Work instruction -
Transcribe every entry verbatim; omit pictures.
----- Material supplied
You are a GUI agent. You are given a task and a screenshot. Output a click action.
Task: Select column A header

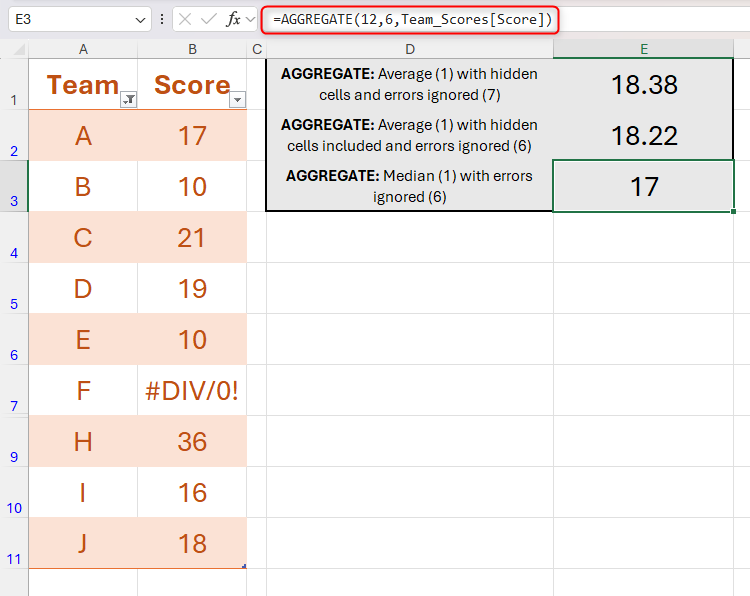pyautogui.click(x=83, y=49)
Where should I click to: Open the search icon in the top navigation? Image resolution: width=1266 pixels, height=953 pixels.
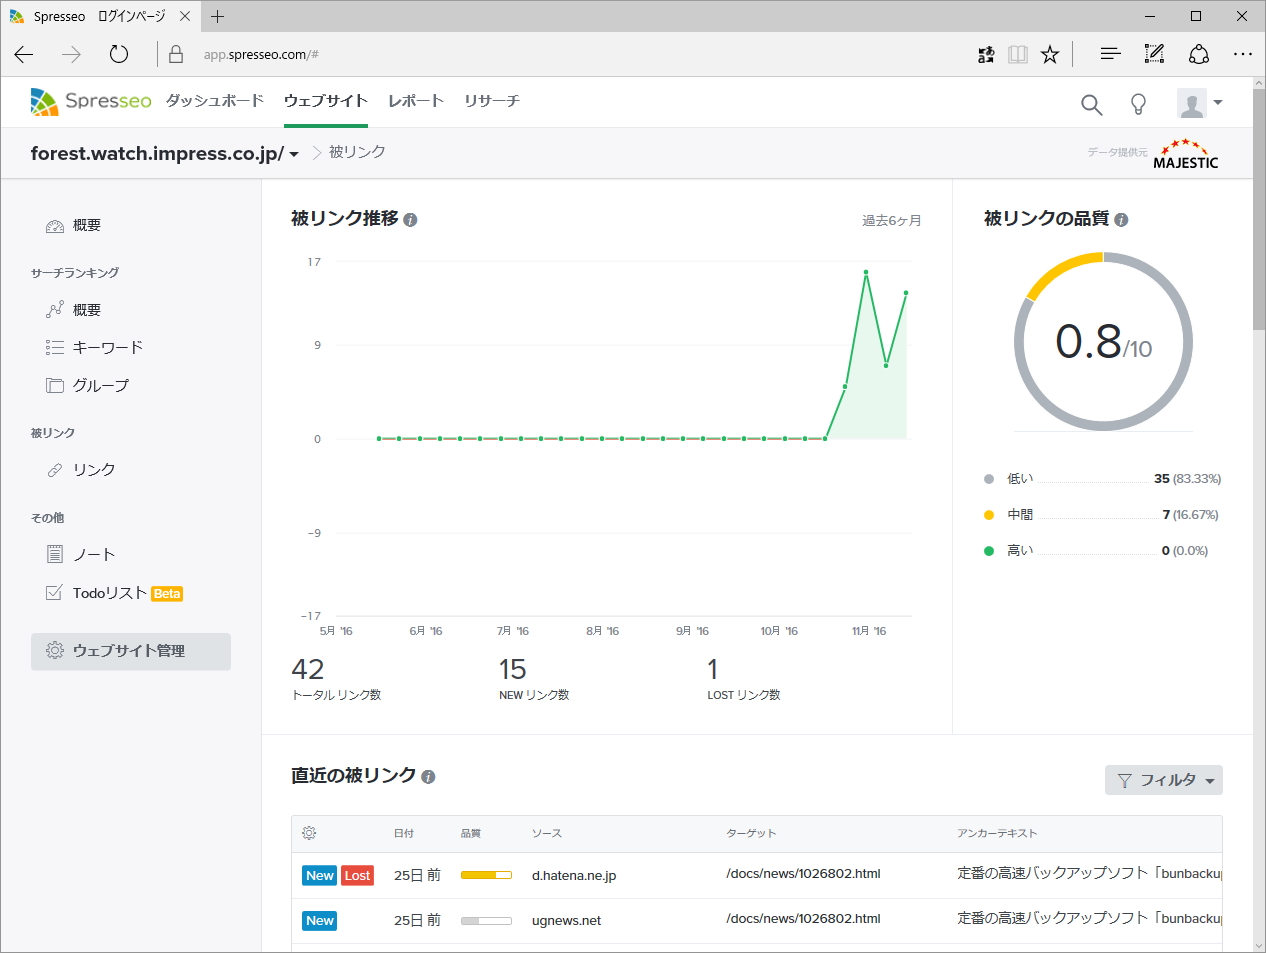click(x=1091, y=104)
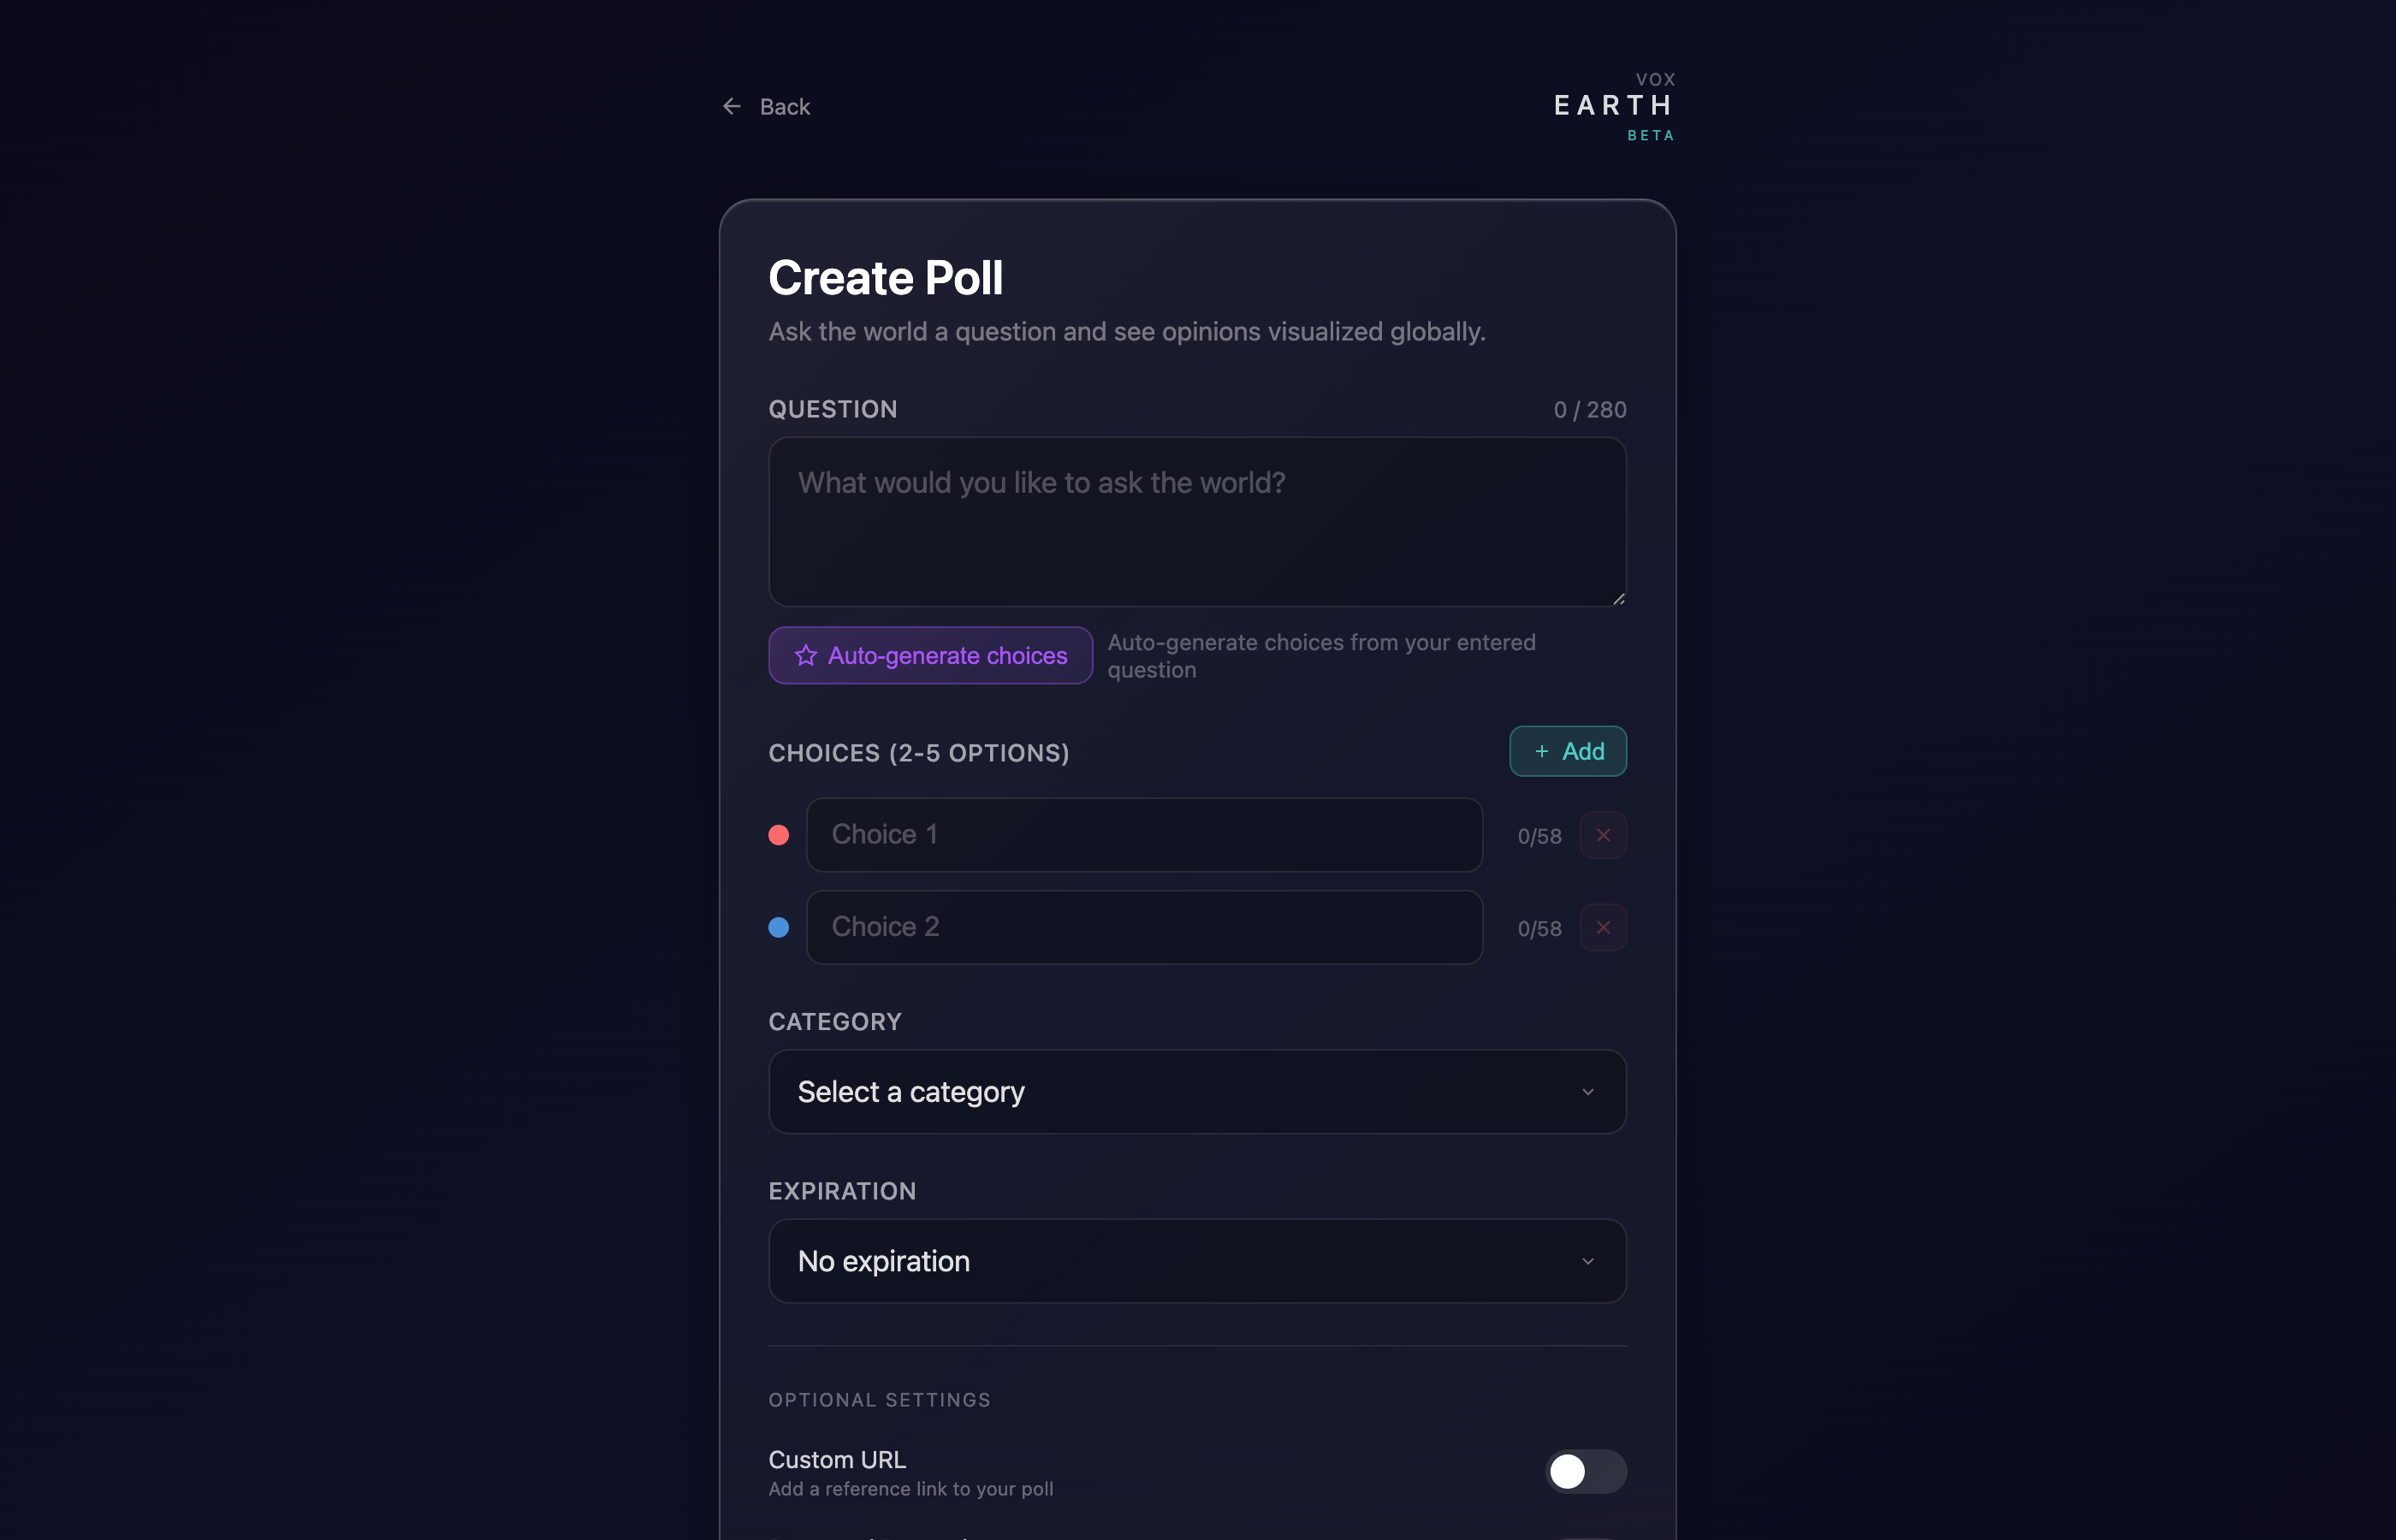Click the Choice 1 input field
The width and height of the screenshot is (2396, 1540).
(x=1144, y=835)
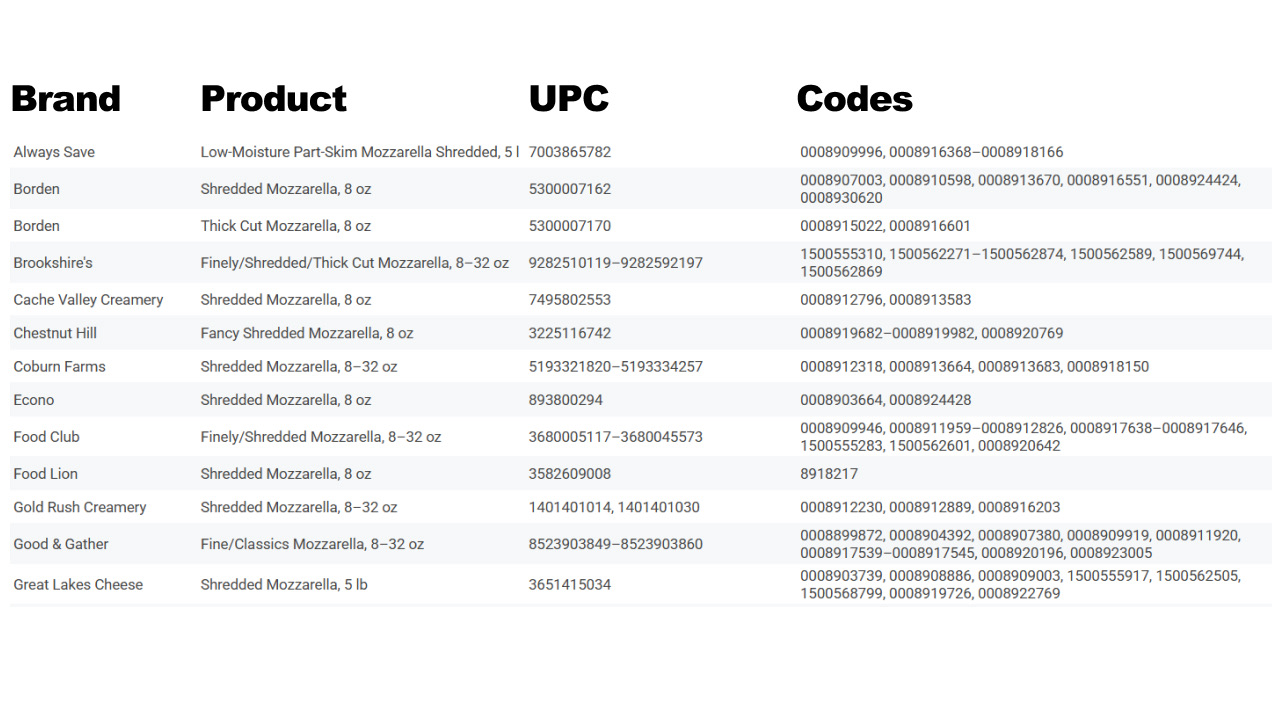The width and height of the screenshot is (1280, 725).
Task: Click the Gold Rush Creamery brand
Action: point(80,507)
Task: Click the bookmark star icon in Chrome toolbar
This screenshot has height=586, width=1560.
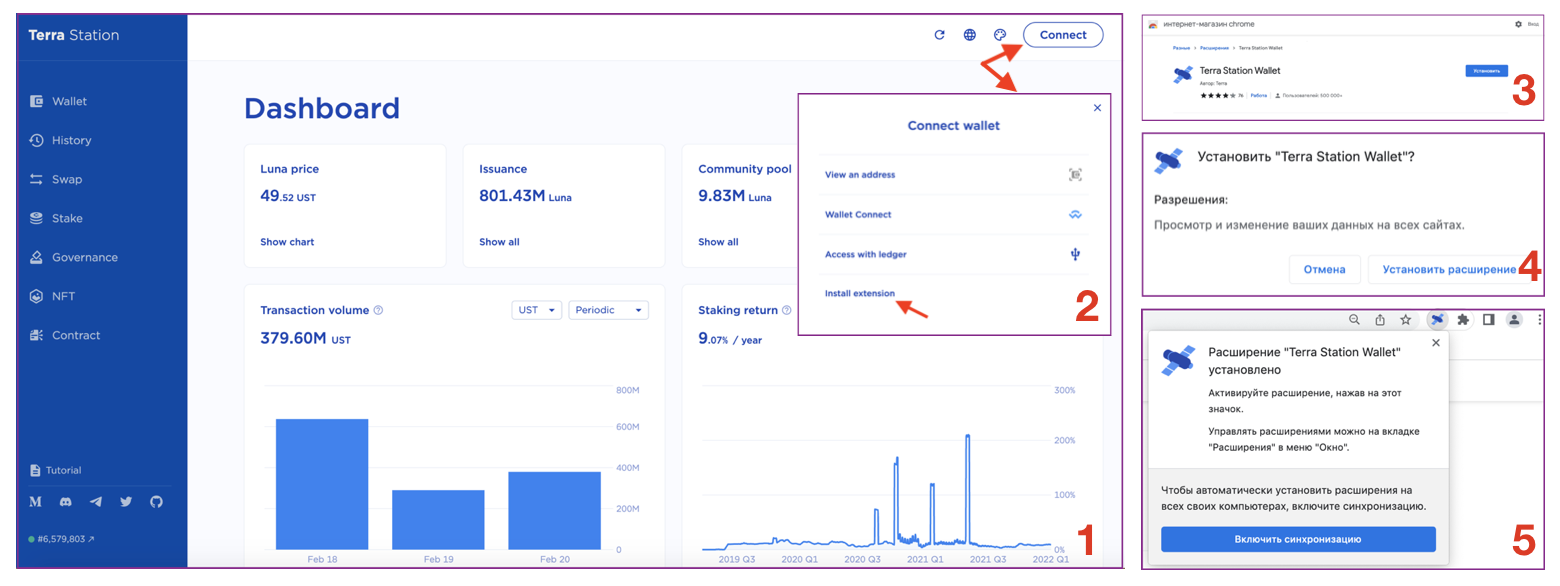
----------
Answer section -
You are a GUI agent. You are given a task and a screenshot. Output a click action.
Task: Select column A header

pyautogui.click(x=83, y=49)
Where should I click to: Open the search icon in the top navigation? Image resolution: width=1266 pixels, height=953 pixels.
click(x=1091, y=104)
Click the Choice 1 input field
The width and height of the screenshot is (2396, 1540).
(x=1144, y=835)
The width and height of the screenshot is (1280, 725).
Task: Click the Gold Rush Creamery brand
Action: point(80,507)
Task: Click the bookmark star icon in Chrome toolbar
This screenshot has height=586, width=1560.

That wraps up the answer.